To celebrate the 50th anniversary of Brown v. Board of Education, the Library has created two new exhibits: this online exhibit and a physical exhibit in the Library.

Online, we have combined striking images from the past 50 years with a collection of links to other Web sites. Select a decade from the timeline above to explore Brown and its consequences.

The physical exhibit is housed in the display cases in the Dolliver Reading Room on the fourth floor of the Library. We have arrayed books, articles, and photographs along a timeline annotated with significant judicial decisions in the civil rights movement. The exhibit draws from both national and local events, and uses many non-legal materials to provide context for important legal landmarks.

Brown v. Board of Education overruled the principle of “separate but equal” and ordered the desegregation of the nation’s schools with “all deliberate speed.” Brown also signaled the beginning of the modern civil rights movement.

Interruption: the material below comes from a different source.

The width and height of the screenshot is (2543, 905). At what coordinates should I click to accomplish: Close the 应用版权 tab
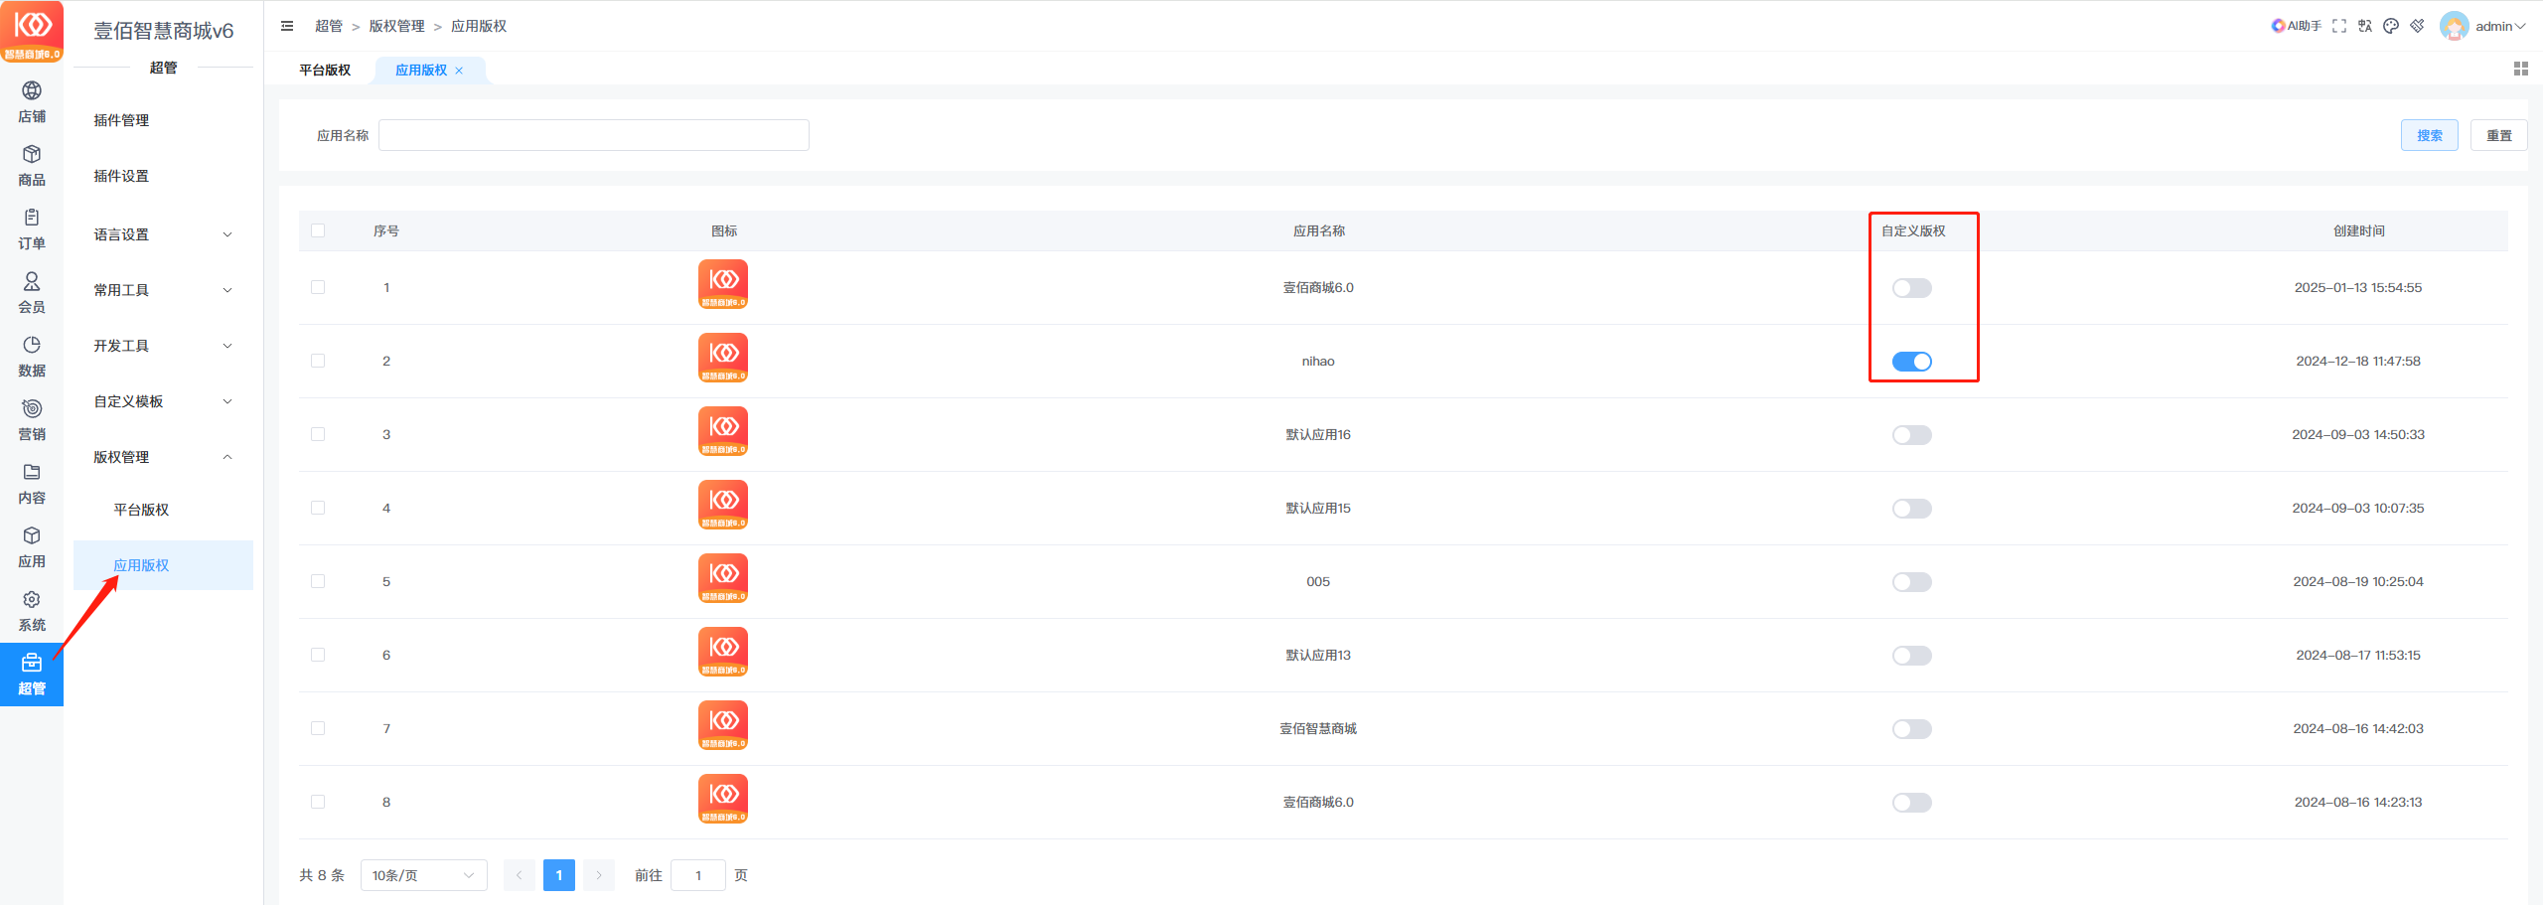pyautogui.click(x=459, y=71)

Our exhibits explore this momentous history very briefly: if you are interested in further research, relevant books in the Library’s collection have been placed on open reserve.

Please send questions or comments about these exhibits to the Law Library at startingpoints@seattleu.edu.

Brown v. Board of Education 50th Anniversary

This photograph, taken by Bradley Smith, was part of a pamphlet entitled “How about a decent school for me?” published by the NAACP, dealing with desegregation of Southern schools. Source: Library of Congress, Prints and Photographs Division [LC-USZ62-122614]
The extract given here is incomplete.